GSA Annual Meeting in Indianapolis, Indiana, USA - 2018

Paper No. 130-8
Presentation Time: 3:45 PM

DEVELOPING NOVEL MICROBIAL TRACKING CAPABILITIES TO IDENTIFY FECAL POLLUTION SOURCES (Invited Presentation)


NEWTON, Ryan J.1, ROGUET, Adelaide1 and MCLELLAN, Sandra L.2, (1)School of Freshwater Sciences, University of Wisconsin Milwaukee, 600 E Greenfield Ave, Milwaukee, WI 53204, (2)School of Freshwater Sciences, University of Wisconsin Milwaukee, 600 East Greenfield Avenue, Milwaukee, WI 53204

Urban waters, many of which are used as a source of drinking water or recreation are contaminated frequently by fecal pollution. There are many different sources that can contribute to this fecal contamination, but these sources carry different human health risks.
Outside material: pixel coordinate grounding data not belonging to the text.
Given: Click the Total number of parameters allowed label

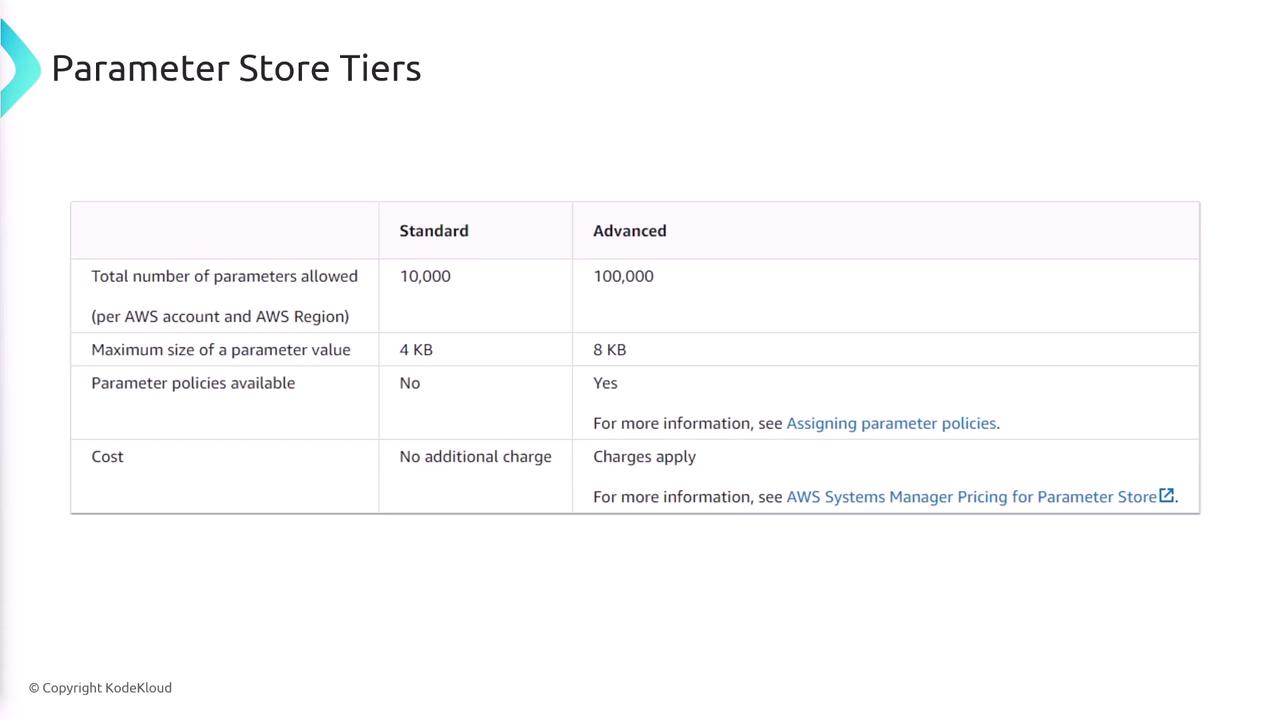Looking at the screenshot, I should click(224, 276).
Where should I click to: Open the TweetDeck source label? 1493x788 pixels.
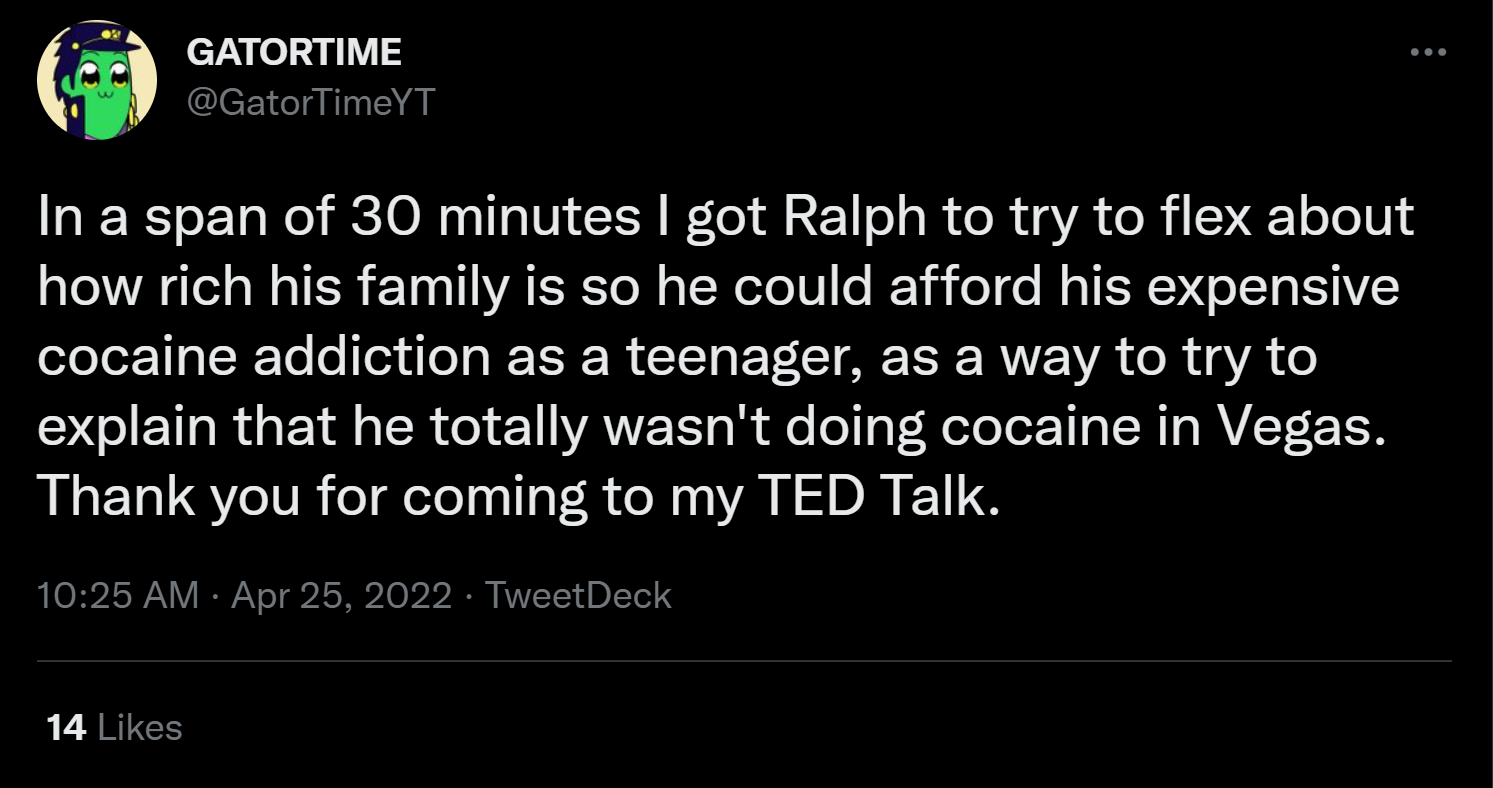577,596
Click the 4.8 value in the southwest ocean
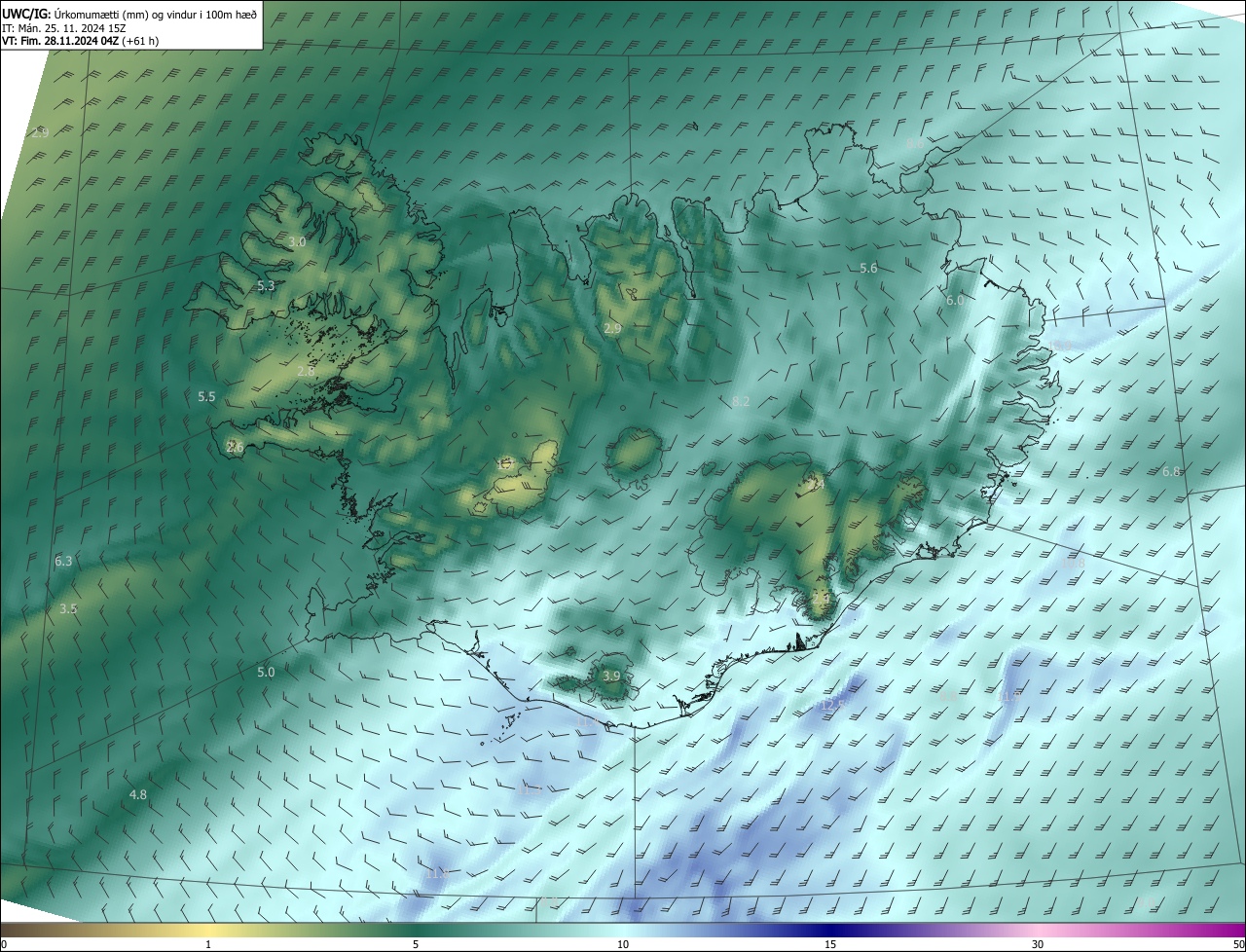1246x952 pixels. [138, 795]
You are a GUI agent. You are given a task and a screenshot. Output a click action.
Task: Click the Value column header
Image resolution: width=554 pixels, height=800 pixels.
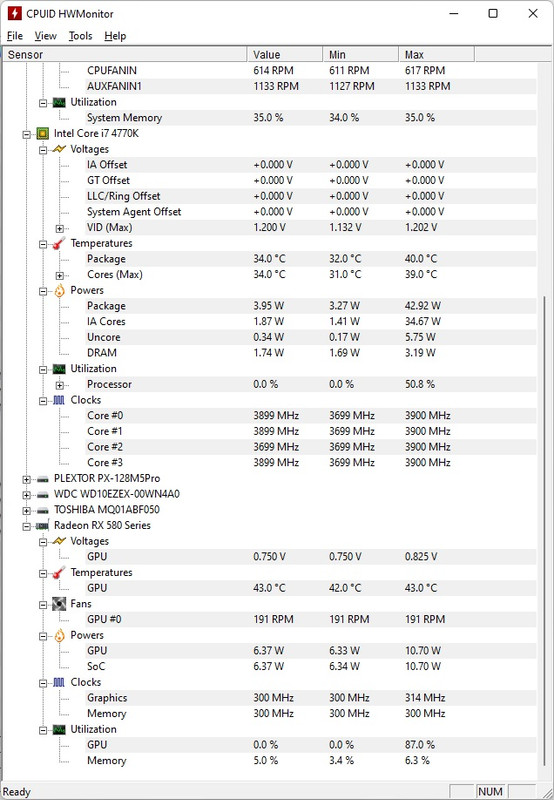[x=285, y=55]
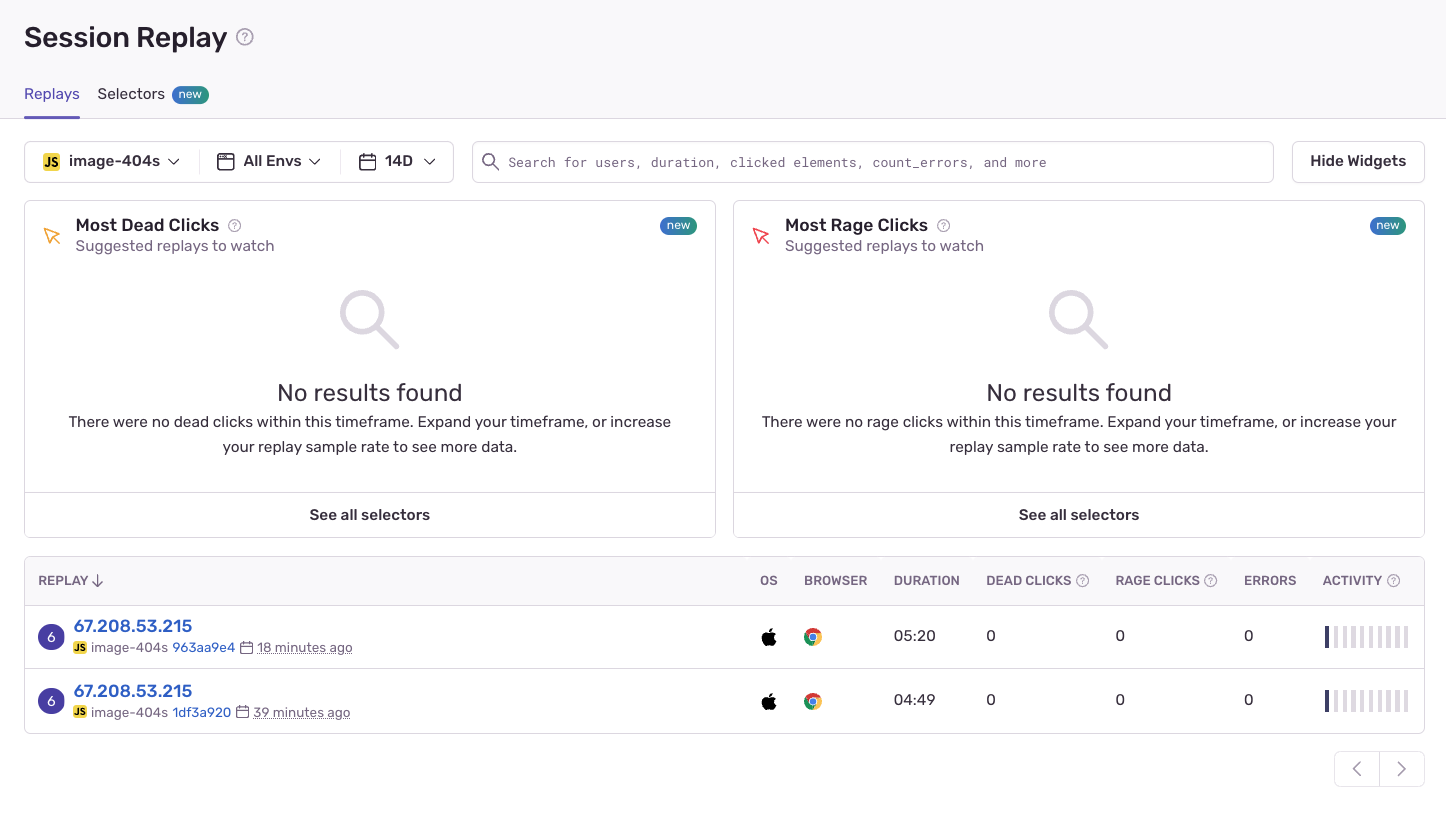Screen dimensions: 1446x815
Task: Switch to the Selectors tab
Action: click(131, 93)
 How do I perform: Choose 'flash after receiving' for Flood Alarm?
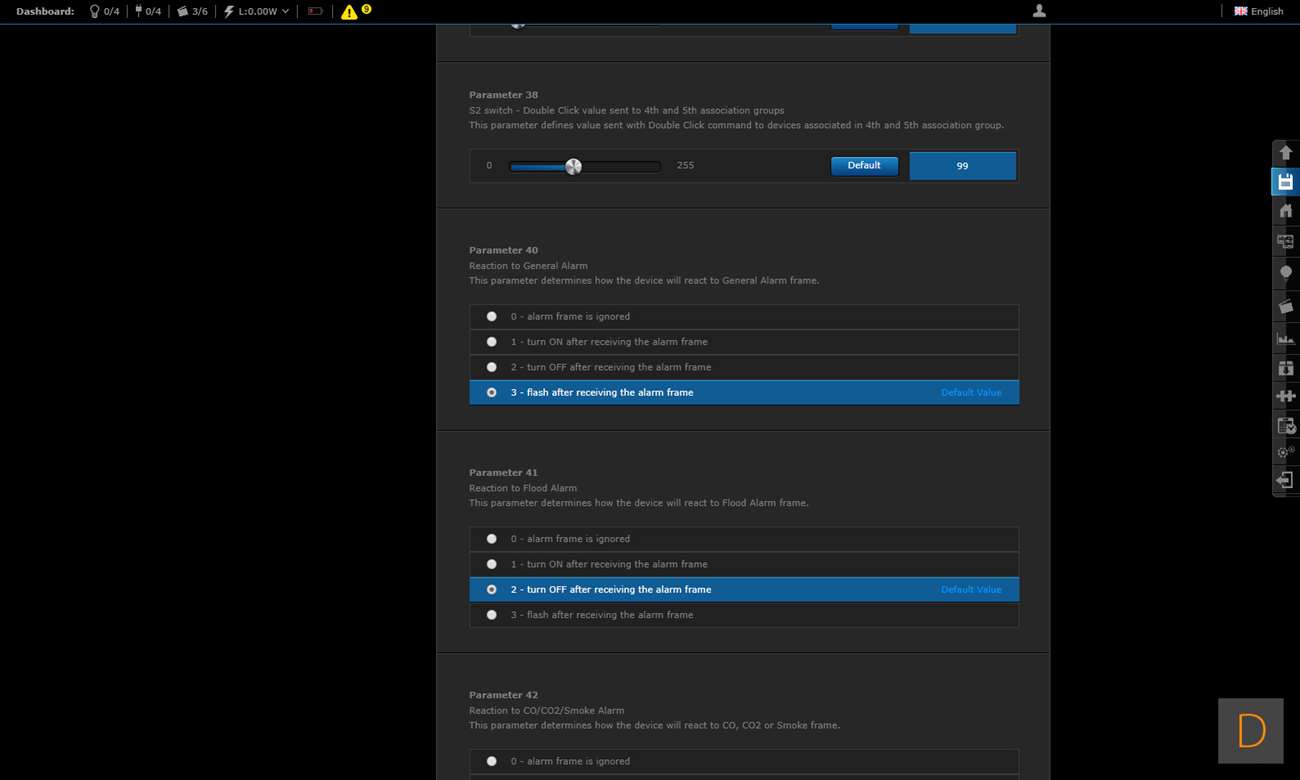[491, 615]
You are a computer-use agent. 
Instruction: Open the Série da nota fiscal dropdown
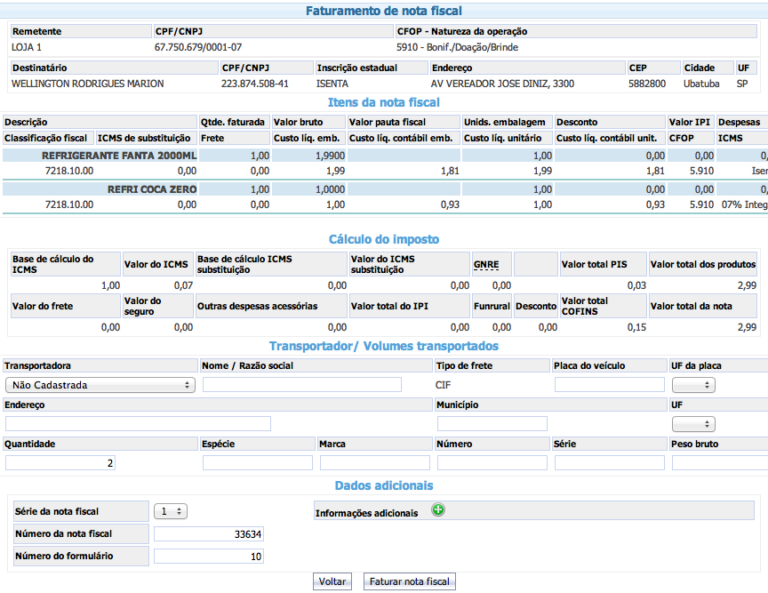click(x=171, y=511)
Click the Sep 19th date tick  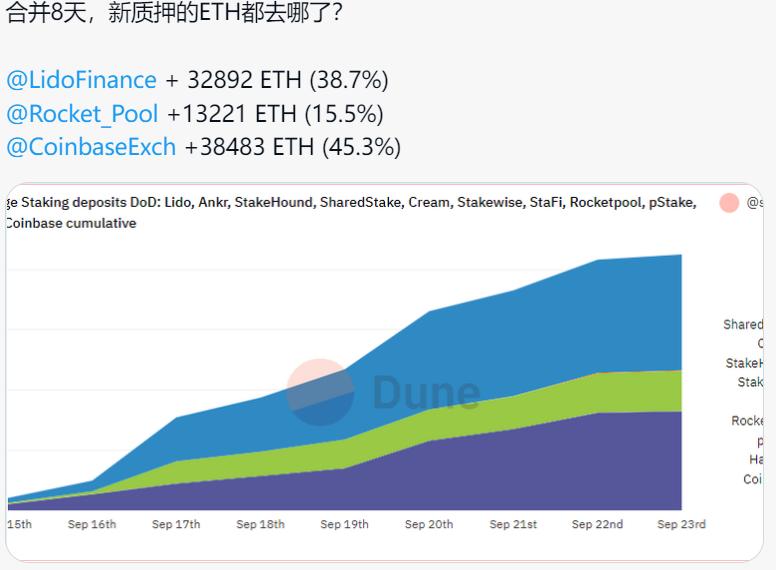click(344, 524)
For instance, in urban waters sewage, birds, pets, urban wildlife, or upstream agricultural areas are all common contaminating sources. Among these sources, sewage represents the biggest risk to human health because humans are both the primary contributor to sewage and the primary reservoir of human pathogens. Since mixed fecal sources with varying human heath risks contaminate urban waters, identifying the fecal pollution source is key to understanding the risk and identifying avenues for pollution mitigation strategies. To improve our ability to source identify fecal pollution in the environment, we used 16S rRNA gene sequencing to deeply characterize the microbiota of sewage systems across the U.S. and compared these data to relevant microbiota profiles of animal fecal samples. From these data, we used the random forest algorithm to build fecal source classifiers capable of identifying source-specific fecal pollution signatures in water samples. Here I will discuss the building of our 16S rRNA gene databases from sewage and animal fecal sources, the application of random forest to pollution source tracking, and our tool’s performance on artificial and real water samples containing mixed pollution sources.